Schreiben Sie bitte aus dem Text über die Finanzklemme den Abschnitt von „Nein, die Herausforderungen“ bis einschließlich „Hälfte des Einkaufspreises.“ wortgetreu ab.

___ Textabschnitt

FINANZKLEMME
Andreas Möhlenkamp, Geschäftsführer des Verbandes der Stahlverarbeitung, klagt: Das Geld aus den Konjunkturpaketen kommt nicht im Mittelstand an. Ein Standpunkt
Wie die Zeiten sich ändern. Noch vor kurzem hieß es: "Die internationale Rohstoffkrise verheizt den Mittelstand". Im Jahr 2005 explodierten die Preise für Eisenerz, Koks und Stahl zum ersten Mal. Mehr als 150 Prozent Preisanstieg, im vergangenen Jahr weitere 100 Prozent. Rekord. Viele Hersteller taten sich schwer, ihre Kunden von diesen Kostensteigerungen zu überzeugen. Mehr noch. Plötzlich stellte sich die Frage, ob Roh- und Werkstoffe überhaupt in ausreichendem Maße verfügbar sind.
Die Bundesregierung setzte 2007 eine interministerielle Arbeitsgruppe Rohstoffe ein. Alle Politikbereiche sollten sich des Querschnittsthemas annehmen. Die EU-Kommission legte im vergangenen Jahr nach mit einer Strategie für nichtenergetische Rohstoffe. Aber wer redet heute noch über Rohstoffe? Hat sich mit dem Konjunktureinbruch das Problem erledigt?
Nein, die Herausforderungen haben sich - kurzfristig und heftig - verschoben. Zwar purzelten mit dem abrupten Ende der Konjunktur im Herbst 2008 und mit dem dramatischen Rückgang der Aufträge seit Oktober auch die Preise für Rohstoffe und Stahl. Inzwischen ist fast überall das Niveau von 2004 erreicht. Die Lager im Stahlhandel sind voll, die Verfügbarkeit kein Problem.
Zugleich mussten die mittelständischen Stahlverarbeiter aber auch ihr eigenes Warenlager abwerten. Wer im September noch Material eingekauft hatte, um seine Kunden beliefern zu können, der wurde das Material zwei Wochen später nicht mehr los - und wenn doch, dann nur zur Hälfte des Einkaufspreises.

______
___ Bereitgestellte Angaben

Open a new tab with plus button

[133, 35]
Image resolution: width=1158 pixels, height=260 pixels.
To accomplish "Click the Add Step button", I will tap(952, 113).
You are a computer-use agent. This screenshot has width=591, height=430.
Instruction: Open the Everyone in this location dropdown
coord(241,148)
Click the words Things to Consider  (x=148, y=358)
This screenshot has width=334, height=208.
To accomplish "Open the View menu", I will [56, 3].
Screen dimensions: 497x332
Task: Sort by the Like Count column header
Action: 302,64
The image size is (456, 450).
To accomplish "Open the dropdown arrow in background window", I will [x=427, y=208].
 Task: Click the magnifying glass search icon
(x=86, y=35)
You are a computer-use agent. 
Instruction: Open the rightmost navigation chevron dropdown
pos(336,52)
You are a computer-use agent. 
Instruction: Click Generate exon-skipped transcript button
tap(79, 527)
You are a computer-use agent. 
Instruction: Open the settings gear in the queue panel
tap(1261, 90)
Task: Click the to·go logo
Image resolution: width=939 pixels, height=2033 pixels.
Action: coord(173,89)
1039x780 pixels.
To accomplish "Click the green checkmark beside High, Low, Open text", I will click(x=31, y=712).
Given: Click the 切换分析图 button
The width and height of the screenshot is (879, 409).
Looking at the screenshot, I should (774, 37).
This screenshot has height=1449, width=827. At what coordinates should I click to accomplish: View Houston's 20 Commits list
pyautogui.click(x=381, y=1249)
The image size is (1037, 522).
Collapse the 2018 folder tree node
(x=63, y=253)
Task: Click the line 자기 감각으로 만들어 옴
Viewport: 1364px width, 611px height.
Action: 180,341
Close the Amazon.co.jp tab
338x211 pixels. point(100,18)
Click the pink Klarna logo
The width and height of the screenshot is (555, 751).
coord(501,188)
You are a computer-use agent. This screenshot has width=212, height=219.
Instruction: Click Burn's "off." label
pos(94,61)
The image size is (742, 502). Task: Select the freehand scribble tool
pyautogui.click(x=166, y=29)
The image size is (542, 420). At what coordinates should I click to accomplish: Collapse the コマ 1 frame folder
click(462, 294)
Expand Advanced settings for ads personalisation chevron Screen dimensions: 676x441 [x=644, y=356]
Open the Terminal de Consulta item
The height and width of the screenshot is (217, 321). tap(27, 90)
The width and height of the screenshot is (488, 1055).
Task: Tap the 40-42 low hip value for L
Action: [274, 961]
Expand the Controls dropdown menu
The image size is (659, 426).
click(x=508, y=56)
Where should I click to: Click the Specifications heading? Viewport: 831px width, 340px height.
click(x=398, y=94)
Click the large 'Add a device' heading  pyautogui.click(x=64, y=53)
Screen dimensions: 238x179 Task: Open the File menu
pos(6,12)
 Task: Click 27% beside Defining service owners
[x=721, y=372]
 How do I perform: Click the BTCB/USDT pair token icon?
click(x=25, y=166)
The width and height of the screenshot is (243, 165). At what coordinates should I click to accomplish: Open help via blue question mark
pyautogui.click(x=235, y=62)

______

> **Gelöste Aufgabe**
Nein, die Herausforderungen haben sich - kurzfristig und heftig - verschoben. Zwar purzelten mit dem abrupten Ende der Konjunktur im Herbst 2008 und mit dem dramatischen Rückgang der Aufträge seit Oktober auch die Preise für Rohstoffe und Stahl. Inzwischen ist fast überall das Niveau von 2004 erreicht. Die Lager im Stahlhandel sind voll, die Verfügbarkeit kein Problem.
Zugleich mussten die mittelständischen Stahlverarbeiter aber auch ihr eigenes Warenlager abwerten. Wer im September noch Material eingekauft hatte, um seine Kunden beliefern zu können, der wurde das Material zwei Wochen später nicht mehr los - und wenn doch, dann nur zur Hälfte des Einkaufspreises.